08 Oct 7 Serious Health Issues An Eye Exam Can Detect
The eyes are sometimes called the windows to the soul. That may be true, but for health purposes, they’re also a window that provides a clearer view of your total body health.
Did you know that your optometrist can detect 20 or more health conditions that may be in the early stages and not yet detectable by other routine tests during a regular comprehensive eye exam?
Because of their delicate structures, including nerves, blood vessels and connective tissues, the eyes can show signs of many significant health risks in the early stages. That can be critically important to patients, because catching diseases early is often the key to preventing severe outcomes. When you visit your optometrist for your annual eye exam, he or she will carefully examine your eyes for telltale signs of disease that may be impacting other areas of the body.
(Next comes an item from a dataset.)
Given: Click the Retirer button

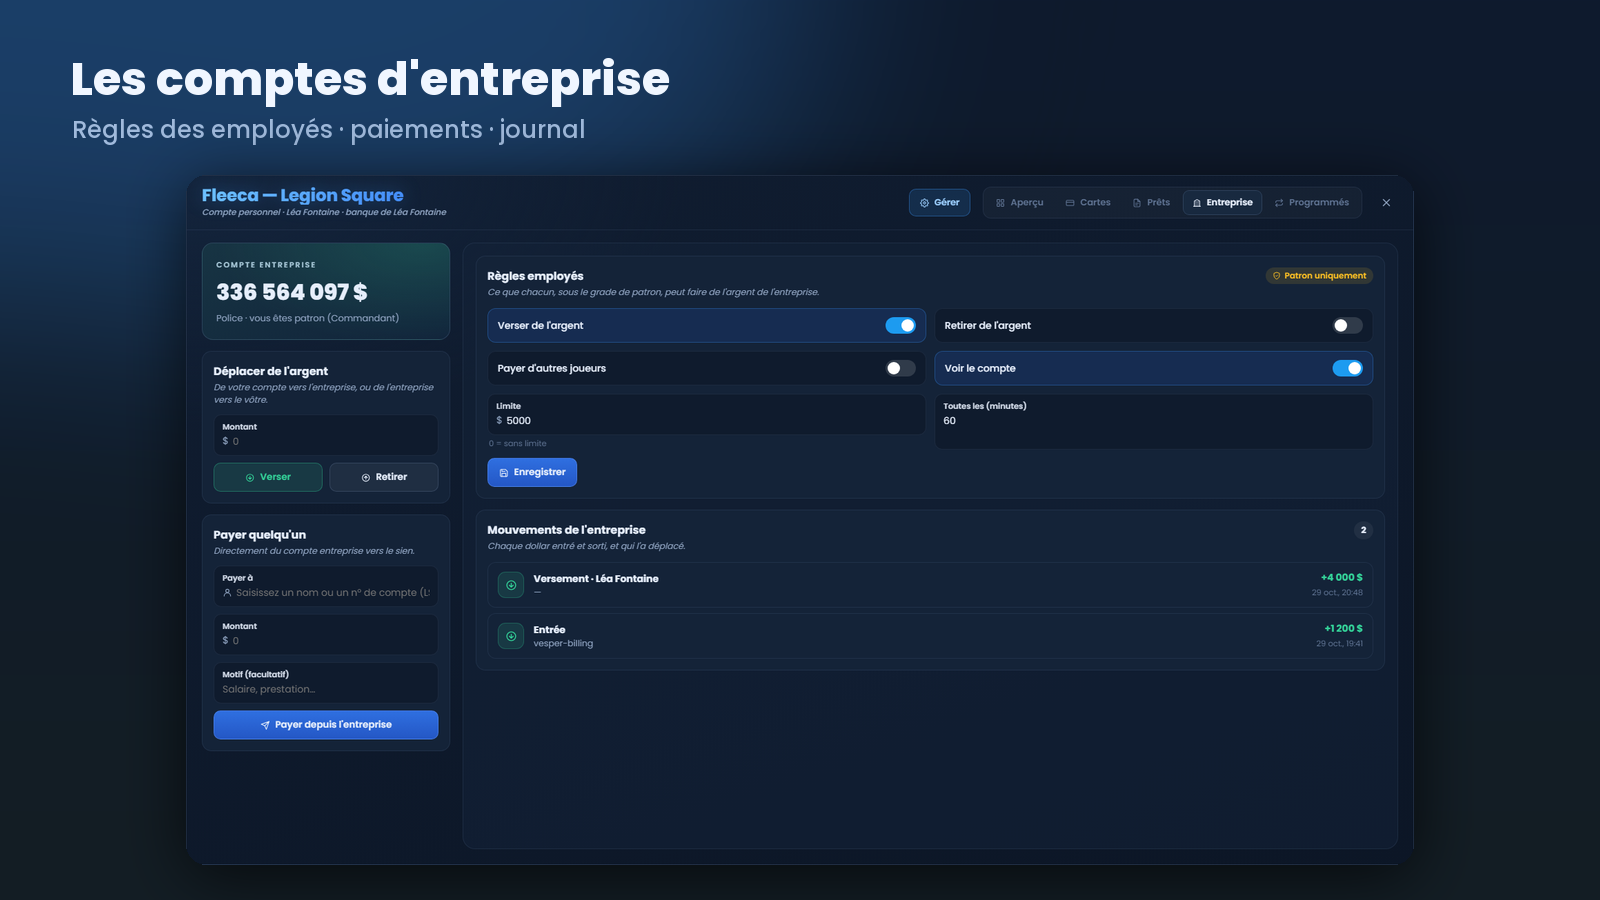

Serious health issues an optometrist can detect include:
- The tiny blood vessels that supply your retina can be a telltale sign of diabetes—often before other symptoms have led to a formal diagnosis of the disease. These blood vessels can leak blood into the retina, which your optometrist can see during a dilated examination. With early detection, it’s possible to stabilize blood sugar levels and avoid loss of vision and other serious complications of the disease. In 2017, optometrists diagnosed more than 400,000 patients with diabetic retinopathy in people who hadn’t yet been diagnosed with diabetes.
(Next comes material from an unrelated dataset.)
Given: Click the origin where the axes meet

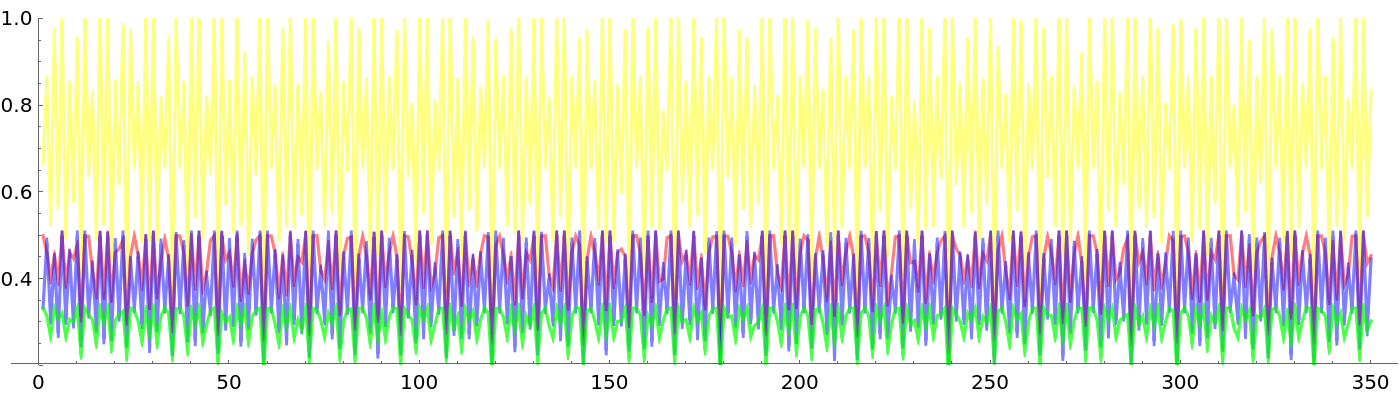Looking at the screenshot, I should (x=39, y=364).
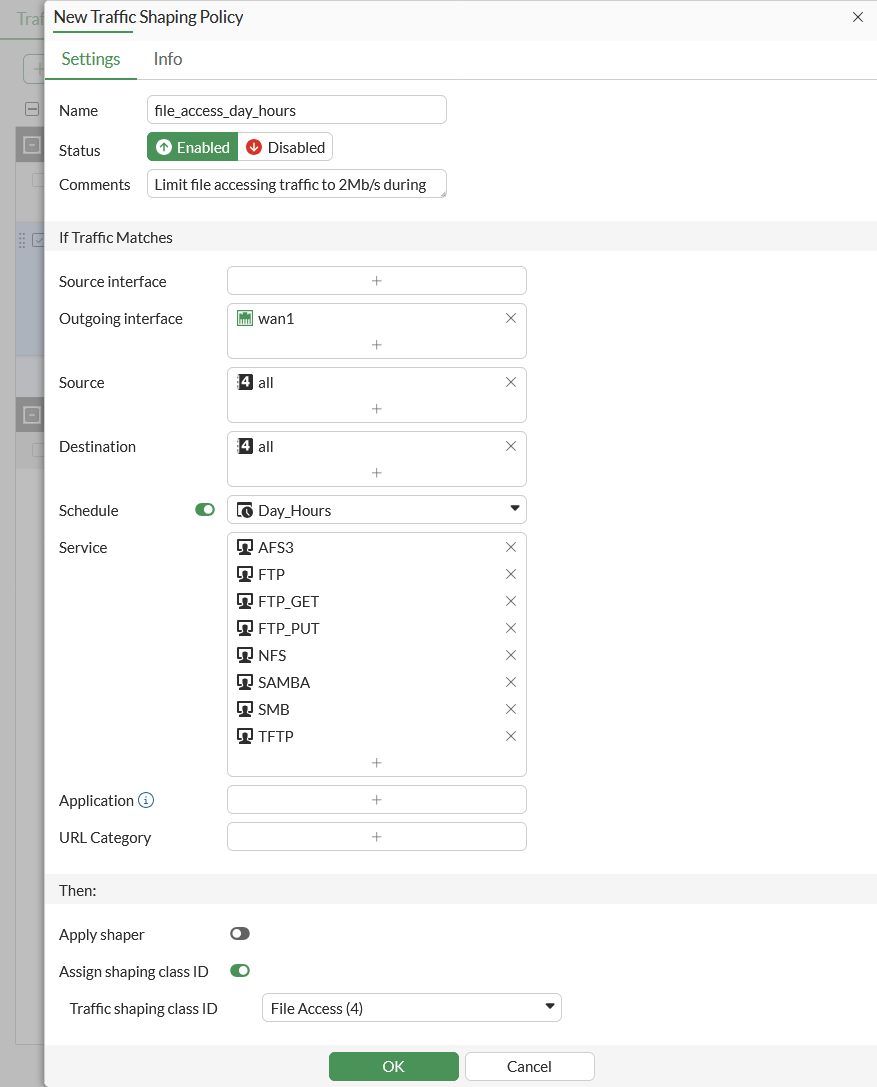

- High Blood Pressure. Once again, the blood vessels of the eye are often the sign that alerts patients to this potentially life-threatening condition. Elevated blood pressure leads to specific changes to the eye’s blood vessels and leaks in the back of the eye, which tell your optometrist that you may be suffering from high blood pressure. By getting your blood pressure under control, you can reduce the risk for related conditions, including cardiovascular damage and other eye diseases such as glaucoma, macular degeneration and diabetic retinopathy.
- Thyroid disease. If the eyeballs are bulging or protruding from eyelids that seem to be retracting, your optometrist will suspect an overactive thyroid gland (hyperthyroidism), which is often caused by Grave’s Disease. This condition affects the tissues and muscles around the eye and symptoms may also include blurry vision, vision loss or dry eyes.
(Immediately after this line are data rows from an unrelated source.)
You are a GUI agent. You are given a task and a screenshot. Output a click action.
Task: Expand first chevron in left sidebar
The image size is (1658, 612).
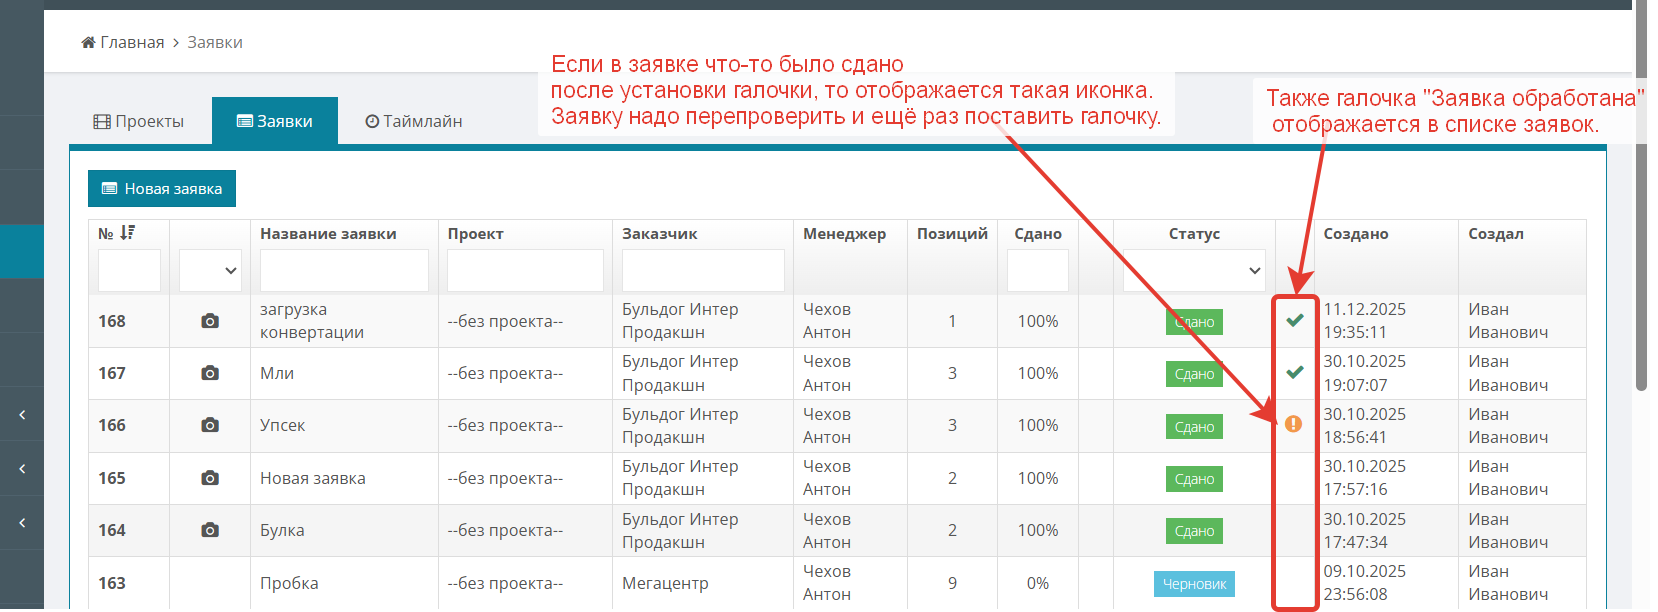(22, 414)
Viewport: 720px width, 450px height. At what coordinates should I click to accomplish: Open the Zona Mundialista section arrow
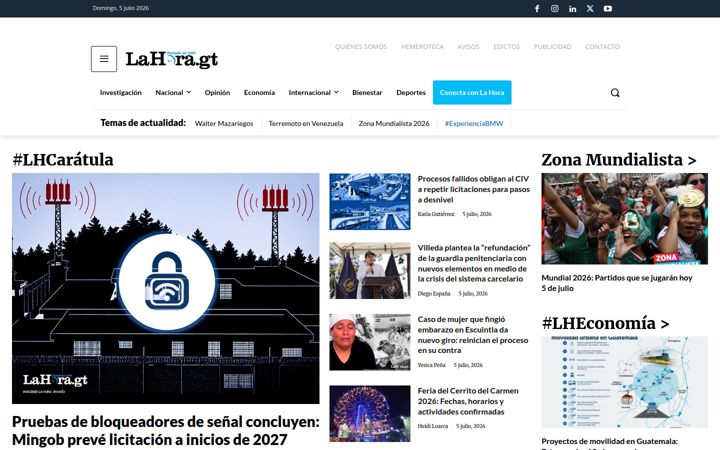[692, 160]
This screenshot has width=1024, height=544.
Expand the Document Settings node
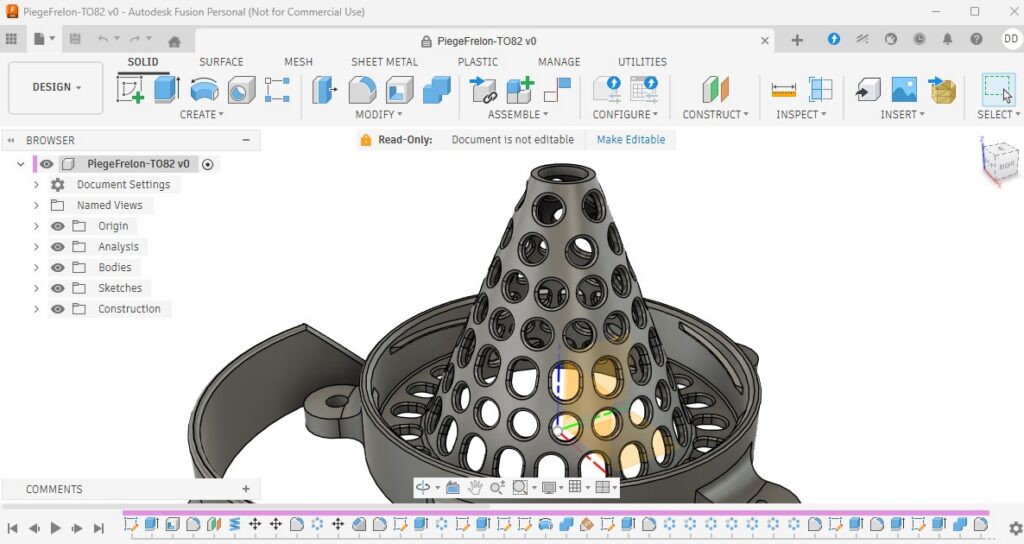[37, 185]
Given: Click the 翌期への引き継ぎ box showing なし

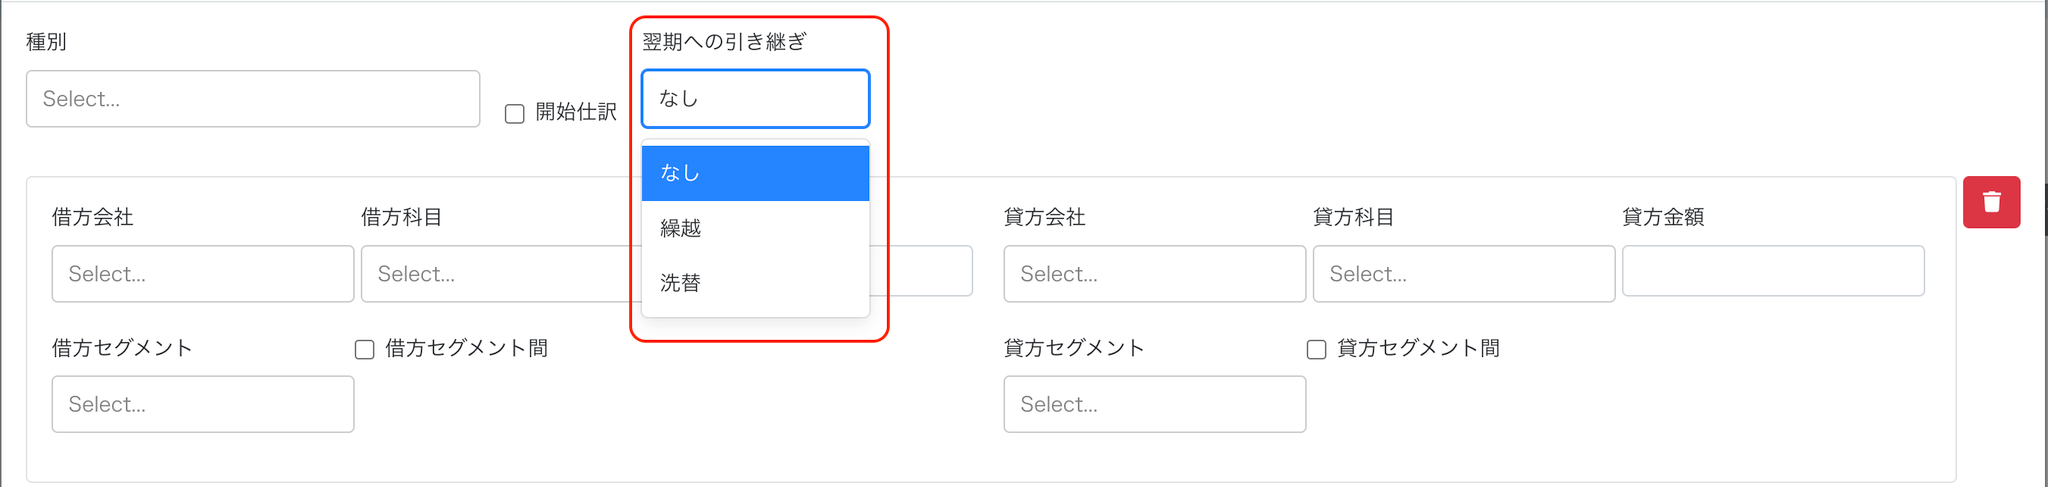Looking at the screenshot, I should 755,99.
- Rheumatoid Arthritis. Patients who present with red eyes and severe pain may be exhibiting signs of RA – rheumatoid arthritis. Pain and redness are symptoms of scleritis, a painful inflammatory condition of the sclera, the white part of your eye. RA patients often also suffer from dry eye and are typically between the ages of 40 and 70.
- Brain tumors. When a brain tumor forms and causes swelling and increased pressure in the brain, your optometrist can see its impact in the back of your eye. There may also be pressure on the optic nerve that your eye doctor can detect. As a patient, you may notice double vision, loss of peripheral vision, or a change to your pupil size, sometimes on just one side.
- High cholesterol. Cholesterol is a naturally occurring waxy substance found in the blood. But too much of it can be a bad thing, especially when it attaches to the inside of blood vessels and blocks proper blood flow through your arteries. That’s when it can lead to heart disease and stroke. Your optometrist can catch the early signs of high cholesterol in two ways:
- In patients under 40, one sign of high cholesterol is a blue or yellow ring around the cornea.
- In all patients, cholesterol deposits in the retina’s blood vessels can indicate high levels of cholesterol throughout a patient’s body.
- A comprehensive eye exam can detect multiple types of cancer that may be lurking in a patient. The most common skin cancers – basal cell, squamous cell, or melanoma—may be present on the outer surfaces of the eye or the eyelids. In addition, lymphoma or leukemia can cause changes in the interior of the eye. Breast cancer and other bodily cancers can metastasize and spread to the eye and its structures.
With so many potentially life-threatening diseases showing early signs in the structures of the eye, an annual comprehensive eye exam can help detect disease early. This empowers you to take action to prevent further complications that could significantly impact your quality of life.
Your optometrist cares for not only your vision health, but also your total body health. Have you scheduled your annual eye exam yet?